He couldn't tell where the question had come from, but it gave him hope. He and Tonks had ended up on the side that won, and suddenly their ethics were unquestionable. They were saviours now. Snape had waited many years for this freedom, to be rid of the label of Death Eater; but he had never thought he could shed the brand of traitor. Some treachery, it seemed, could be forgiven.
On the other hand, if he never saw a story about "The Four Saviours" in print again, it would be too soon.
Harry stepped forward. "I did," he said, softly. He paused to collect himself, pink with emotion. Luna took her wand out, efficiently yet noticeably, and he felt a perfect cooling charm float over all of them.
"He had me fooled, even as he was taking me to Voldemort," Harry went on. "I trusted him, you see. But then I told him that I knew about the, about the charms that Voldemort had acquired, how he had managed to live even through the killing curse by using them. It was then that he turned on me." Tonks gave Harry's arm a squeeze, and he nodded. He stopped then, breaking down. Tonks put her arm around his shoulder, and the press were silent, waiting.
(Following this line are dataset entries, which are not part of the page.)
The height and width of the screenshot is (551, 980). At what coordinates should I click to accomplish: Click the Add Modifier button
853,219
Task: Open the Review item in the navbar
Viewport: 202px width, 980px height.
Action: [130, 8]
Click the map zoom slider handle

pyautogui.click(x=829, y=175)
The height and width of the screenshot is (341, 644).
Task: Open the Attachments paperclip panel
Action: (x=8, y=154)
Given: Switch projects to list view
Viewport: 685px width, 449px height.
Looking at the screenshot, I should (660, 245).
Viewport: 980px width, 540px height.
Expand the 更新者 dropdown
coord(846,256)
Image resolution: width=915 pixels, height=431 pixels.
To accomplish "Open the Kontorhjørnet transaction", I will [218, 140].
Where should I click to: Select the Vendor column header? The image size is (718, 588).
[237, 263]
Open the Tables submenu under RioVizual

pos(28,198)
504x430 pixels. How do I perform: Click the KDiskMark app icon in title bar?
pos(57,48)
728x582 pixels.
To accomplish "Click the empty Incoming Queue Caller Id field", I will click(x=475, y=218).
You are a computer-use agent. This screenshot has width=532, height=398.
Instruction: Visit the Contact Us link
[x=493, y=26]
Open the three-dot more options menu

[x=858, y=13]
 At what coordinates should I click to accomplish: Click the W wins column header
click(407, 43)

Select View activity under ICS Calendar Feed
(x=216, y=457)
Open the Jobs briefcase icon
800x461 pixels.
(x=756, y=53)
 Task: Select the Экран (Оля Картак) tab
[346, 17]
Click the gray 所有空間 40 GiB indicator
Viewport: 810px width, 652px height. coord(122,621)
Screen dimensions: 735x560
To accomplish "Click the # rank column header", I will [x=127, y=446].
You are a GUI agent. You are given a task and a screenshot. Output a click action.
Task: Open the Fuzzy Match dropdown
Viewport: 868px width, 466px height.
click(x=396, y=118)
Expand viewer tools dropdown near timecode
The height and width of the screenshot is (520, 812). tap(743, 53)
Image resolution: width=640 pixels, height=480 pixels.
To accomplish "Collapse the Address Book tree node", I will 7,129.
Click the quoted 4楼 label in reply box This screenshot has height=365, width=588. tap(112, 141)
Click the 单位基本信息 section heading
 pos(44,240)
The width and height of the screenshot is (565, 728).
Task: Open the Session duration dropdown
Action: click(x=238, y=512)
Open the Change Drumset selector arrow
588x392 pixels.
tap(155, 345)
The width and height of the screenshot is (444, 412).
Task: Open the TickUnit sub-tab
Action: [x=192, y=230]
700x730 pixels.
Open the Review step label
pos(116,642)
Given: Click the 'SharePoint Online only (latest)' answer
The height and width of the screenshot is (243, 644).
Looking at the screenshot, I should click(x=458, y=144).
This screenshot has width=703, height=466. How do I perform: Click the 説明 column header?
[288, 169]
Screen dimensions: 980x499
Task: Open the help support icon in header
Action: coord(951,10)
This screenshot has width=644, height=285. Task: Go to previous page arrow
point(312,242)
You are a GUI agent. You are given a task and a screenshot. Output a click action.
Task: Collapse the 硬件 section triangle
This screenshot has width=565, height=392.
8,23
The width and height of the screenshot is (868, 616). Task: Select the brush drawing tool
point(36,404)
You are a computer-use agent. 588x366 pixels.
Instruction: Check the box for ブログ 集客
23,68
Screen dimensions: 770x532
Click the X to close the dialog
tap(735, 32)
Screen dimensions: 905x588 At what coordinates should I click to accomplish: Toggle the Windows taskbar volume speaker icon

It was interesting to note that not all treacheries were easily forgiven. Or forgotten.
Not that it mattered now that Lupin was dead at Harry's hand.
"Question for Harry -- When do you expect a verdict?"
"We know as much as you do," he answered, his voice cracking. "We are confident that the results will be positive. And quick." With that, he stepped back and waved at the crowd.
Snape searched the crowd for a few more moments, but there didn't seem to be anything amiss. He followed Luna and Tonks back into the building, leaving Potter to bring up the rear and shrug off the stray questions. He had no worries at all as to the effectiveness of Luna's Keep Away spell.
They walked quickly through the Quibbler offices and into the lift. Tonks made a face as she pressed the button. "Two hours, tops, and we'll be celebrating."
He had to smile at that, though Harry still looked pale and sad. Luna, however, grinned. "I think it will be more like two days, Tonks."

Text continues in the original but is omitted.